[TASK DATA Boundary: Start]
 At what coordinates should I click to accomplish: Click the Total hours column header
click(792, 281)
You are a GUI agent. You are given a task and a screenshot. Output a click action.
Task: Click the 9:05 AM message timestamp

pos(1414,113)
[TASK DATA Boundary: End]
Retype the material above in full, exactly.

 At what coordinates should I click to accomplish: Click the Total hours column header
click(792, 281)
You are a GUI agent. You are given a task and a screenshot. Output a click action.
Task: Click the 9:05 AM message timestamp

pos(1414,113)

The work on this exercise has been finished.